◆ EXTRACTED ENTRIES ◆

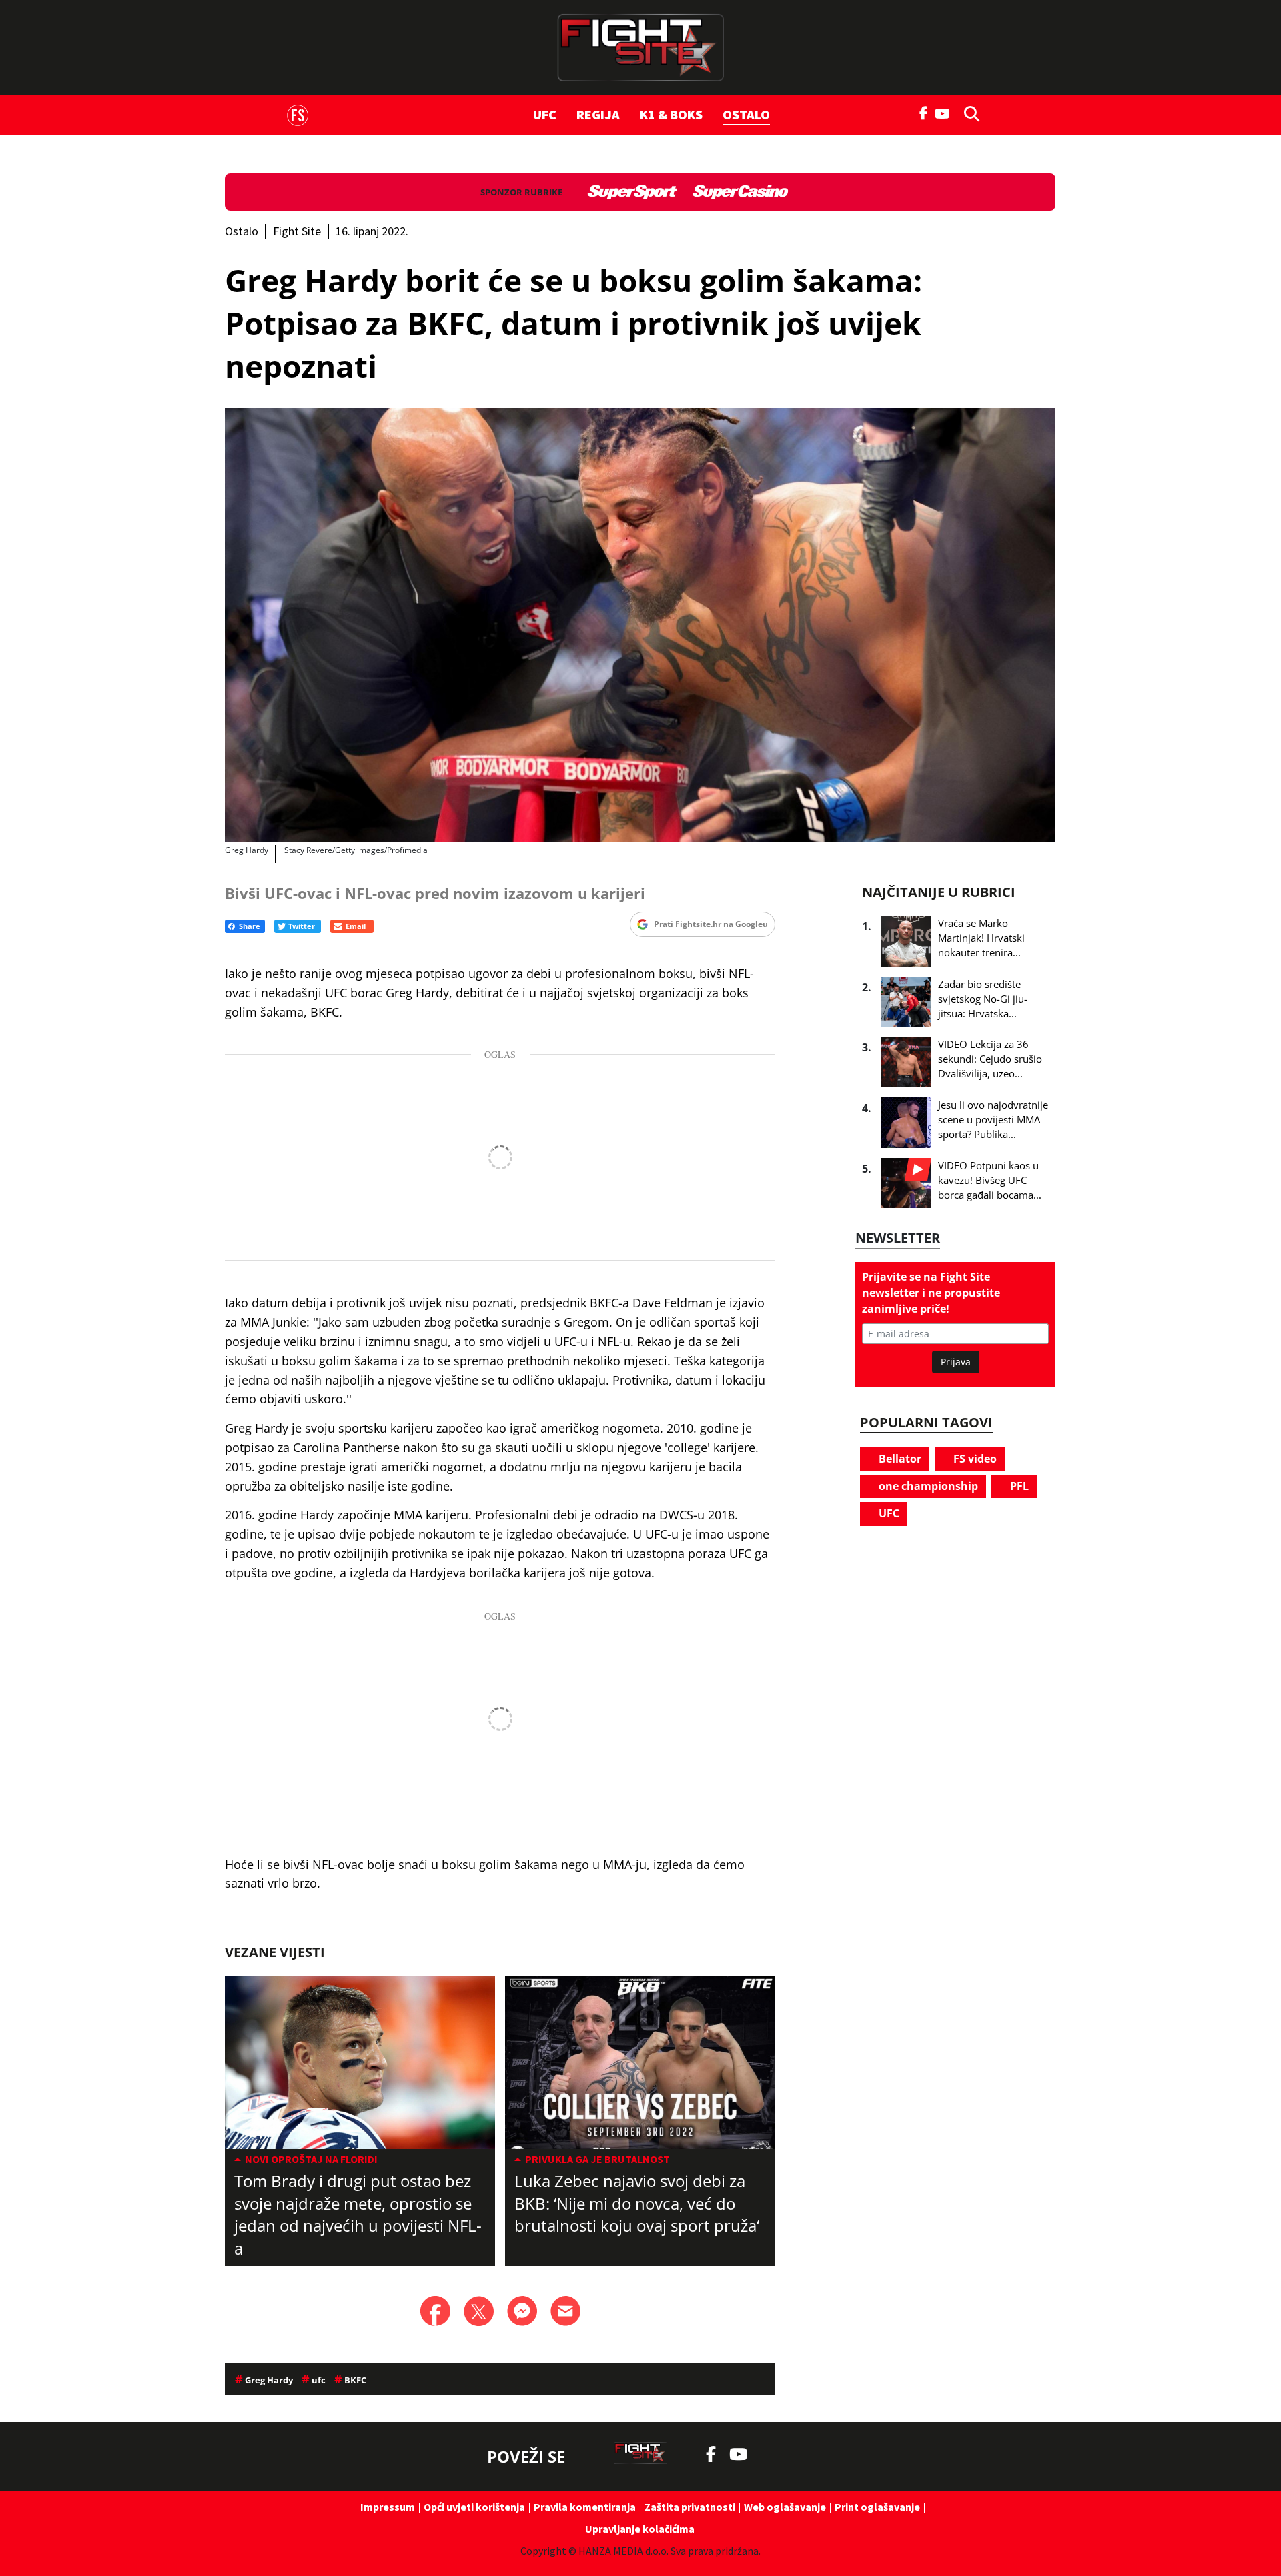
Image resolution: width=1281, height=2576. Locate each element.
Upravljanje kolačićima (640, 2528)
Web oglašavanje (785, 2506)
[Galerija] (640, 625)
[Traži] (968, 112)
==
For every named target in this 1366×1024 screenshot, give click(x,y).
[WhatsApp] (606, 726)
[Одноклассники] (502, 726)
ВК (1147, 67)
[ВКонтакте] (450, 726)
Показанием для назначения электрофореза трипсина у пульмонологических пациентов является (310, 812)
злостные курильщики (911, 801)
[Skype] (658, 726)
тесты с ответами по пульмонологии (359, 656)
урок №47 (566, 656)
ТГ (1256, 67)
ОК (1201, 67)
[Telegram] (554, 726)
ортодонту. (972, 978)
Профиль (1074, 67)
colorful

◆ WHAT IS BEING ASKED ◆
Your task is to restate, word for word, only those lines above that fall between the line holding "[ВКонтакте] (450, 726)" and the line holding "Профиль (1074, 67)", inclusive.

◆ PROBLEM SOLUTION ◆
[ВКонтакте] (450, 726)
Показанием для назначения электрофореза трипсина у пульмонологических пациентов является (310, 812)
злостные курильщики (911, 801)
[Skype] (658, 726)
тесты с ответами по пульмонологии (359, 656)
урок №47 (566, 656)
ТГ (1256, 67)
ОК (1201, 67)
[Telegram] (554, 726)
ортодонту. (972, 978)
Профиль (1074, 67)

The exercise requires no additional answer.